Перед этим я шагал к вокзалу темными улочками. Из глубины черных дворов вослед мне лаяли собаки, чуявшие, наверное, несмотря на тепло и погожесть осени, и первые заморозки, и зимние холода. В звездном свете мерцали листья садов, налитые бока яблок; сады стояли тихо и обреченно, хотя не упал с дерева еще ни один лист, а яблоки еще вызревали, наливались соком. И не понять было, откуда же веет той зимней обреченностью, когда вокруг так хорошо и спокойно, когда дурманяще пахнет яблоками и высушенной землей. Разве что от звезд, ставших крупнее обычного?.. Слышно было, как какой-то беспечный гармонист баловал под вызревшими звездами, начиная то одну, то другую мелодию. Я шел и думал, что, наверное, так ничего и не понял в жизни, если радуюсь отъезду, а ведь всего лишь три дня назад, приехав ночью в поселок и дойдя до своей улицы, не выдержал и побежал, чтобы скорее увидеть дом матери, осину у ворот, штакетник забора.
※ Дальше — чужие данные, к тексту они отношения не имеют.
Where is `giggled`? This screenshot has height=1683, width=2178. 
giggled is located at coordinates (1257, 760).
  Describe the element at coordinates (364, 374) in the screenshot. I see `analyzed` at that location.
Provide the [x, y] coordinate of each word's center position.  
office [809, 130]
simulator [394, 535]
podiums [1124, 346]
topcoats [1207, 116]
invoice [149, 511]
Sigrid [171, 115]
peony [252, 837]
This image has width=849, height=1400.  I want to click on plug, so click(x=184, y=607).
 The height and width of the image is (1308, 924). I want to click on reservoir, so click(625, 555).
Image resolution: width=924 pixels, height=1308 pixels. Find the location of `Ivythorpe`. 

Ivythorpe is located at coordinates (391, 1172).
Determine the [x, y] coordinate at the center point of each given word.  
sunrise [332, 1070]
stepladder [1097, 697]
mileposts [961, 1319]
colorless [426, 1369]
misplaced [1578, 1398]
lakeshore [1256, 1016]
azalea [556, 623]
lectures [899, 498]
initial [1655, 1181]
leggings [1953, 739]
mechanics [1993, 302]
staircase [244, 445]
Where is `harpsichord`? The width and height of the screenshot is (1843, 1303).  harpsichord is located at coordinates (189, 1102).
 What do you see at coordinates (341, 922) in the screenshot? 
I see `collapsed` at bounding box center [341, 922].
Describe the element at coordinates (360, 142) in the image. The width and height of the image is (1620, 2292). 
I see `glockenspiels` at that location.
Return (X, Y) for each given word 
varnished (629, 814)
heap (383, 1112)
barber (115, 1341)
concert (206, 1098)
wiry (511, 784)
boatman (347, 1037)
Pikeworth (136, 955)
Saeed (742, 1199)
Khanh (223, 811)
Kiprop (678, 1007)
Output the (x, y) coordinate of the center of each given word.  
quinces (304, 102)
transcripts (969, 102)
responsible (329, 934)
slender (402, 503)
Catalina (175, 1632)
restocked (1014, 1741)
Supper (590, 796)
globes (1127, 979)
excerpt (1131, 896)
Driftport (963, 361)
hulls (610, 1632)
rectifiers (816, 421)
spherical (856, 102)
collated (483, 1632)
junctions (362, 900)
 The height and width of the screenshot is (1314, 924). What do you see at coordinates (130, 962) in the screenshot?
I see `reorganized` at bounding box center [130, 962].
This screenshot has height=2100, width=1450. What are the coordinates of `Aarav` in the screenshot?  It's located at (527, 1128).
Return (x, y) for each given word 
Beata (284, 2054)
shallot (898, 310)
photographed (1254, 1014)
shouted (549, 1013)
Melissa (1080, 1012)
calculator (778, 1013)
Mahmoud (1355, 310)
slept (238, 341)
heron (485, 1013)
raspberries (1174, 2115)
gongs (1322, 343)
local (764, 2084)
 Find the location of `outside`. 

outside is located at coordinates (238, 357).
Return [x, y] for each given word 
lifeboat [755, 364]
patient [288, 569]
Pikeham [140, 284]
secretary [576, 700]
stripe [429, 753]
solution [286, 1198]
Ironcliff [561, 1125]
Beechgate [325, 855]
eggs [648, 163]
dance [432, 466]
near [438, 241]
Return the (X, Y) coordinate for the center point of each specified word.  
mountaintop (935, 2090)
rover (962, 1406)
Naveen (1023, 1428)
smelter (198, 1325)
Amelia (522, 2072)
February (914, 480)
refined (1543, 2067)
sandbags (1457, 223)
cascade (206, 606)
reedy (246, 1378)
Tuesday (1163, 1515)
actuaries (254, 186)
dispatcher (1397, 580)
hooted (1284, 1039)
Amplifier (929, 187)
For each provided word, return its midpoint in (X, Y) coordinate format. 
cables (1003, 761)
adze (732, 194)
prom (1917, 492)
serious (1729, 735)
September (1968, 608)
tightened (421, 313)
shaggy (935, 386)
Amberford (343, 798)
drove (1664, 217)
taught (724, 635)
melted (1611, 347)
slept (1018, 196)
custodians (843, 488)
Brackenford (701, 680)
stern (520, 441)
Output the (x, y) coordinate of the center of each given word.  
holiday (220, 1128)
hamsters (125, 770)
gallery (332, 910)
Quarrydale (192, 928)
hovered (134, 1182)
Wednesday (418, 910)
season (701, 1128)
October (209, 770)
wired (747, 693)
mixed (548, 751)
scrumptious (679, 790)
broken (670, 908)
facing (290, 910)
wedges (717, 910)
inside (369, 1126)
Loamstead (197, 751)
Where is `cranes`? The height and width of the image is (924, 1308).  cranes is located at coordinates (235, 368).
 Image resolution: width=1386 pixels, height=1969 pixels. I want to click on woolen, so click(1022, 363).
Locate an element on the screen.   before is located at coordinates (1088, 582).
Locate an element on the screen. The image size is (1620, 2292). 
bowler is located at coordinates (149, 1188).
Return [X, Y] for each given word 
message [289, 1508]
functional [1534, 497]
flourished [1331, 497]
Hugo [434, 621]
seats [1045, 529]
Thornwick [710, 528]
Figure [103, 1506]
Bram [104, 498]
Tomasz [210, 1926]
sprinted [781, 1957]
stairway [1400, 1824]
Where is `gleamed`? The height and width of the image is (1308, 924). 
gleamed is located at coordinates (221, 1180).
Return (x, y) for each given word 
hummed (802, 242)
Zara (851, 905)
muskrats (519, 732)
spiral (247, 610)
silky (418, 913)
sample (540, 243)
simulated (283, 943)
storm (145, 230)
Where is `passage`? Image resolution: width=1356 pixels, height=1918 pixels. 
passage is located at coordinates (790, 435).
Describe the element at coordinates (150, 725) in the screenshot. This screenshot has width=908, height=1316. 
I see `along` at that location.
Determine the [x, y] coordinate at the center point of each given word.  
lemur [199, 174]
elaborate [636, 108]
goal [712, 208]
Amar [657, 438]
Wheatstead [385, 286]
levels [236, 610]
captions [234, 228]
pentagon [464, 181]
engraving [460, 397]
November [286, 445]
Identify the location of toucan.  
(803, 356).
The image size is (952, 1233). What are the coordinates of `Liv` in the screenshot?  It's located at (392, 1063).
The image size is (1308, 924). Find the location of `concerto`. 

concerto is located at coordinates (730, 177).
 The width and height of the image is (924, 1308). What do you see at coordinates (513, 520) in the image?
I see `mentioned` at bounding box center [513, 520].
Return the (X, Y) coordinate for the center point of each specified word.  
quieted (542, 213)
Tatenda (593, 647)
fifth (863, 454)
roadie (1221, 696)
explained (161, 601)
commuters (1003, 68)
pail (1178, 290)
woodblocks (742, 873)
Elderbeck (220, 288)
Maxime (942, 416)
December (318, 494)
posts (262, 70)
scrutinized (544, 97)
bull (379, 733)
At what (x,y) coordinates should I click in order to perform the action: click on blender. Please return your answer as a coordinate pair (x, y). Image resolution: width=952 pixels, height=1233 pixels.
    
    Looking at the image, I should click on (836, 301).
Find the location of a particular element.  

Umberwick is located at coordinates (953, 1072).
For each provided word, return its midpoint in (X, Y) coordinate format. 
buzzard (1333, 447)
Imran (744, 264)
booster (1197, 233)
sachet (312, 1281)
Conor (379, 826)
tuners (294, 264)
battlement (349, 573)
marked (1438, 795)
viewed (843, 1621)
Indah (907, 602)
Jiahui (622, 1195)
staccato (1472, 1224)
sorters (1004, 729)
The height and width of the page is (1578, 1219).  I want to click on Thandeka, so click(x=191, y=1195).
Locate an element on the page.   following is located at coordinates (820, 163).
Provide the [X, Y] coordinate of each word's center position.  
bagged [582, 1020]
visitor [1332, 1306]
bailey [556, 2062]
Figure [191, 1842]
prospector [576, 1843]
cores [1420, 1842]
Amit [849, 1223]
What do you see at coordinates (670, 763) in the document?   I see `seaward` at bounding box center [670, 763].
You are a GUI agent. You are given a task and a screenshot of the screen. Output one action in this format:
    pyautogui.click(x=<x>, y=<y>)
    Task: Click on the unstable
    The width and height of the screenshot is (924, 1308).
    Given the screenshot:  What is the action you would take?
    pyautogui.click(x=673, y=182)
Теперь я не понимаю ни людей поселка, ни их жизни, которая видится мне то разумной и мудрой, то пустой. Вдалеке от поселка жизнь эта кажется мне лучшей; когда же я приезжаю и узнаю, как некоторые мои земляки пускаются во все тяжкие и отнюдь не ради хлеба насущного, становится обидно и пусто на душе. Отчего так — не знаю, но понимаю, что ни изменить, ни помочь невозможно. Уехав из поселка, я постепенно забываю в даже жалею этих людей, жалею, сам не зная за что. А ведь и жалость моя им без надобности. И другой раз мне кажется, что я не стал таким, как они, случайно, только потому, что уехал из поселка; и даже сказать не могу, радоваться мне этому или грустить. Возможно, было бы гораздо проще, если бы я жил в доме матери, обзавелся бы хозяйством, работал где-нибудь, приворовывал и ни одно мое желание не устремлялось бы дальше штакетника, дальше поселка и его устоявшейся жизни. Наверное, было бы скучно… А разве не скучно всем другим людям, разве не скука толкает их на самые низменные поступки? Ответа, впрочем, на все эти вопросы нет, потому что я не живу в поселке, а только приезжаю.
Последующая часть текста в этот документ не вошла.